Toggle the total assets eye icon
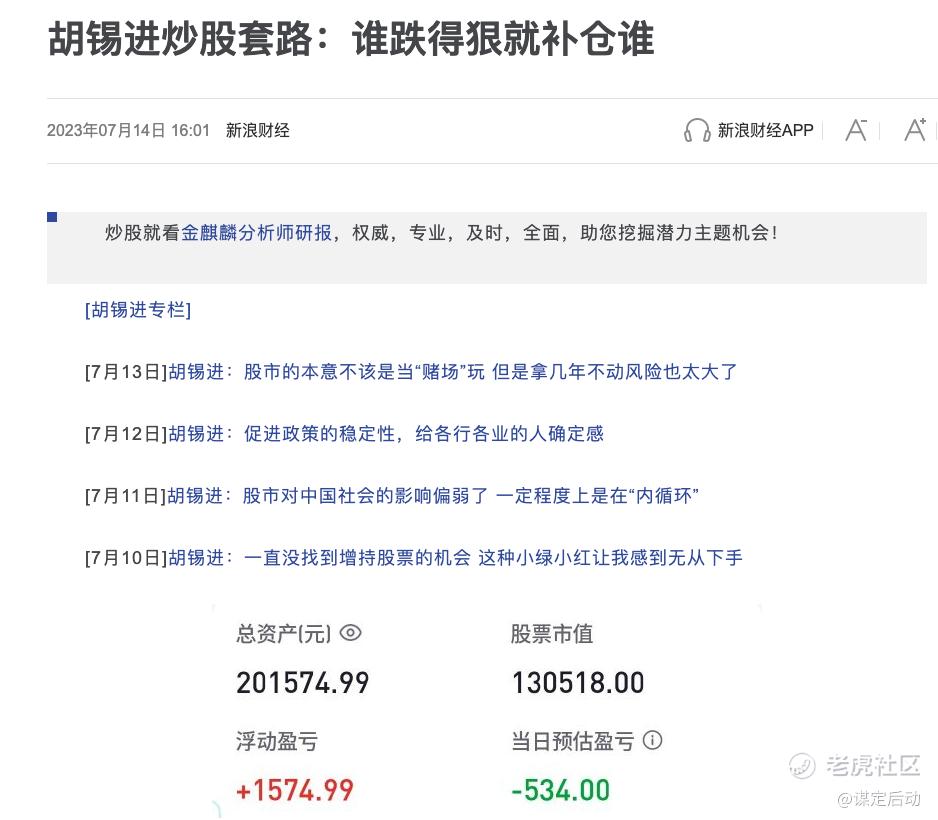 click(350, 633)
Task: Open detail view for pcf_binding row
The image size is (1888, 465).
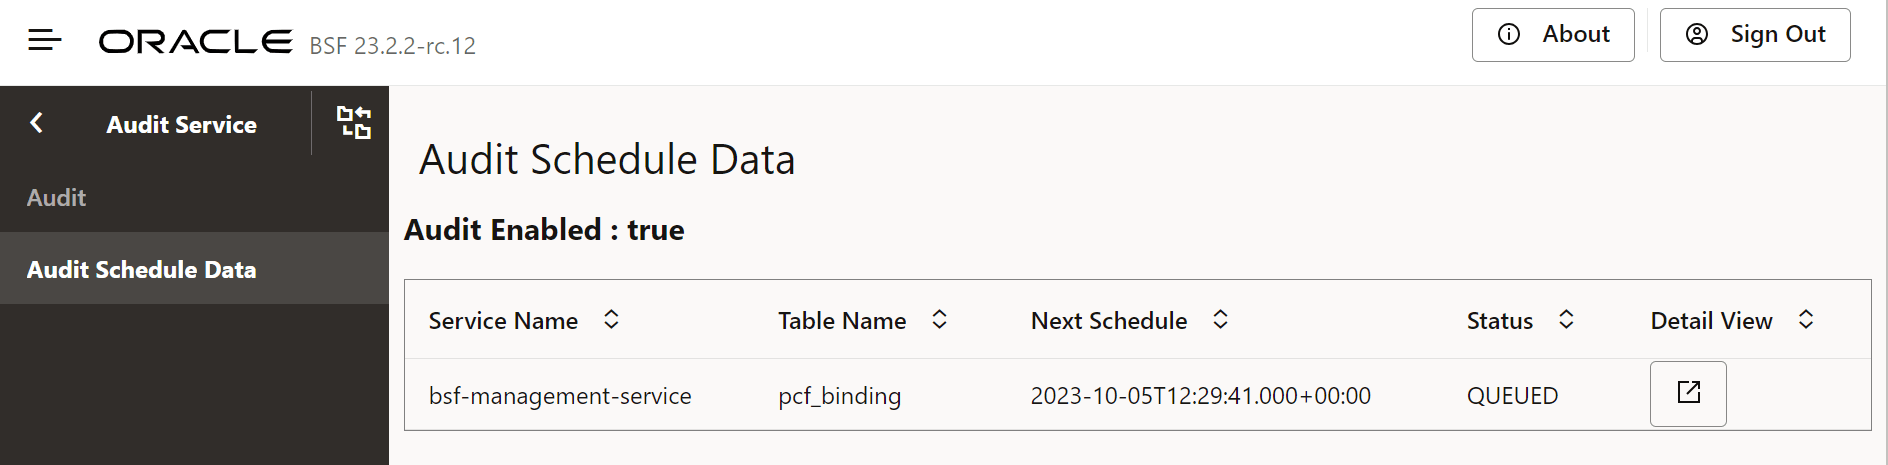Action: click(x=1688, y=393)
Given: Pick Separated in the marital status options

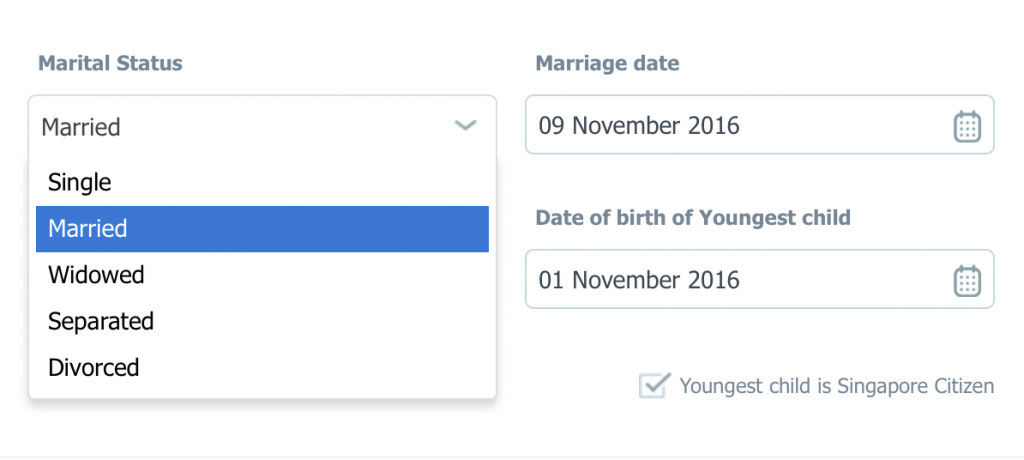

■ **Instructions for the task**
Without the pictures, give back every record precisely as shown.

■ **Reply**
Toggle the total assets eye icon
 click(350, 633)
Task: Open detail view for pcf_binding row
The image size is (1888, 465).
Action: click(x=1688, y=393)
Given: Pick Separated in the marital status options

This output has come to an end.